Fox noted the acquaintance also spoke to people at the school.
“And I said, ‘Look, this is what’s happening: I am a porn star, I’m not going to say I’m ashamed of it because I’m not. I did do this, but this is what he’s saying.’ And they ended up firing him. And the same guy ended up going to any casting I went to and kept telling all the casting directors that I was a porn star, and it wasn’t until an acrobatic coach in Cirque du Soleil who was on one of the panels came up to me and said, ‘Hey, we know you’re a porn star.’ And my heart dropped and I thought, ‘This is it, I’m never going to get into any circus show.’ And he said, ‘You need to own this Woody Fox thing, because your whole life, people are going to sabotage you unless you own it.’ So I started going by Woody Fox.”
Fox decided he would take the leap again—not because he had to, but because he wanted to.
“I ended up remembering Falcon and how lovely they were … and I told them that I would only do porn again if I was exclusive with them, and they were like, ‘Of course!’”
Act II
At the time, Fox had a lot of commitments, so he stayed in Canada and just dipped his feet back into the waters. He landed the box cover and three scenes in Falcon’s Pitching Tents, where he was reunited with Dimarco. But his re-entry into the industry hit high gear last year. “I moved to America earlier in 2018 because I had done a cruise ship and I was kind of over cruise ships. I thought, ‘I’ll live in Vegas because it’s the home of circus—but then conveniently, also the home of porn.’ And then it just kind of exploded.”
It was also the year that he (for a second time) trimmed his signature long locks, a move met with mixed response from fans.
“When I cut it the second time and went shorter, I was very much just sick of it. When you have longer hair, it seemed like every conversation you’re in—especially with gay men, and especially on Grindr—is about your hair. It’s like, ‘Oh, you’re sexy … but your hair.’ Or, ‘You can pull off long hair.’ Or, ‘I still find you sexy even though you’ve got long hair!’ And all these long hair comments. I’m like, why is it always about my hair? That’s when I wanted to just like get rid of it and conform to the masculine ideal,” Fox laughs. “With fans, the reaction is half and half. You can definitely never please everybody. I think there’s a stereotype of that whole ‘straight-acting butch feel’ that guys like, and I think short hair kind of matches that; but the long hair for people … it was different. I think it made me stand out in porn a little bit.”

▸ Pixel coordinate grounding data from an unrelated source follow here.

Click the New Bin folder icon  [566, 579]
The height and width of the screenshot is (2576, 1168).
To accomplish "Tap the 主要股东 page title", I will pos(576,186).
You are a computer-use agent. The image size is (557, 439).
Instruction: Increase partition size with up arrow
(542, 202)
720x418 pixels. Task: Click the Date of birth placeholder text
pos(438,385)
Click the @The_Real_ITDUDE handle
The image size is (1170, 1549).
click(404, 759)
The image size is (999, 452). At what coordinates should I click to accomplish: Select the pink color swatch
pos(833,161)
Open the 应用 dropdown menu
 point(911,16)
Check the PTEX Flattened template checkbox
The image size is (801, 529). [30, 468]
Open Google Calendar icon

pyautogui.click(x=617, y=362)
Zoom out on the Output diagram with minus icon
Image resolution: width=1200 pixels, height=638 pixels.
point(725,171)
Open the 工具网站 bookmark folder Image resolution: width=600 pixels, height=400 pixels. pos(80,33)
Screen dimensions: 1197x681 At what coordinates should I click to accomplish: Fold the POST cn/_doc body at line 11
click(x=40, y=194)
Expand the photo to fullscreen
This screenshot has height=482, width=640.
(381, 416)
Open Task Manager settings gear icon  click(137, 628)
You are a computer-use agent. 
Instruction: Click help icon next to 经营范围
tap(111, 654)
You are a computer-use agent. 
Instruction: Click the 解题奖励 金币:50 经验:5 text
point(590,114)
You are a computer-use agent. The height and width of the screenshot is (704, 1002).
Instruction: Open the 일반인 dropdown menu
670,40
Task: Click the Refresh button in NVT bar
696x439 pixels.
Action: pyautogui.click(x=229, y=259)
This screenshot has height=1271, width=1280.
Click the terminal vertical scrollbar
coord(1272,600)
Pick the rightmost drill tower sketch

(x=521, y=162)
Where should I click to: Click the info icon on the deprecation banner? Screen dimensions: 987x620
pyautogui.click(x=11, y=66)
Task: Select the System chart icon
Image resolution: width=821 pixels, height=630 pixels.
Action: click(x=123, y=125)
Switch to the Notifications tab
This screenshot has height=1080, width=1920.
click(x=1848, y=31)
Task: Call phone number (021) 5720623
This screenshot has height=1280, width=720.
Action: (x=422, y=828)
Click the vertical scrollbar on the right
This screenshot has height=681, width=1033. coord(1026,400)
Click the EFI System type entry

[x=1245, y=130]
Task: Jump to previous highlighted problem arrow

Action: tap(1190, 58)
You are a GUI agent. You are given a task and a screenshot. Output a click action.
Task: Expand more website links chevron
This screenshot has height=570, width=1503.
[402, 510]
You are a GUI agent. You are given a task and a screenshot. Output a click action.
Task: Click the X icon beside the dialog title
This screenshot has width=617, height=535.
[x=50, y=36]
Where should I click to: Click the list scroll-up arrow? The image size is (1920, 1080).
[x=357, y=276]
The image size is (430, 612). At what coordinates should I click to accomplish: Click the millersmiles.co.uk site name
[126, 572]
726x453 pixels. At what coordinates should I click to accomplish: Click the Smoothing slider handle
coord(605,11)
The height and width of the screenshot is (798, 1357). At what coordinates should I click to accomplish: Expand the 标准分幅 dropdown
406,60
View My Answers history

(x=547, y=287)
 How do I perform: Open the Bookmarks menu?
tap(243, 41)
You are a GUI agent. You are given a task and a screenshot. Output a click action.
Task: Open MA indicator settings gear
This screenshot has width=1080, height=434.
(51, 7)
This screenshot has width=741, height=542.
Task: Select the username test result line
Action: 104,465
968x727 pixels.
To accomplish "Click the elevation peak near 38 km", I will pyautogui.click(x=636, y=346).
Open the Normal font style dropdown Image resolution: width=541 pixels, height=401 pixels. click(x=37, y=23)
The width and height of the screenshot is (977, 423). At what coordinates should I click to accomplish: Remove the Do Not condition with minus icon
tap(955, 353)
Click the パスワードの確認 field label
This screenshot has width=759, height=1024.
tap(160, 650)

Last year was his busiest by far, highlighted by appearances in multiple films nominated for 2019 GayVN Awards—including Three Wishes (for which he was up for Best Group Scene), Breaking Mr. Hart and Zack & Jack Make A Porno (for which he earned a Best Actor nod, with the win going to co-star Wesley Woods, who brought Fox up on stage to share in the accolade).
“The acting part, that’s always something that I’ve loved but I’ve never been willing to take myself really seriously. And when it came to porn dialogue, what’s really good is that a porn writer will be like, ‘Okay, this is the script, but say what you would say in this situation.’ And for me, I’m very good at just going with it and feeling out the other actor and just making up stuff, so it’s a lot more relaxed. For me, the porn dialogue is that moment where you can just have fun and feel like you’re Marilyn Monroe,” Fox laughs.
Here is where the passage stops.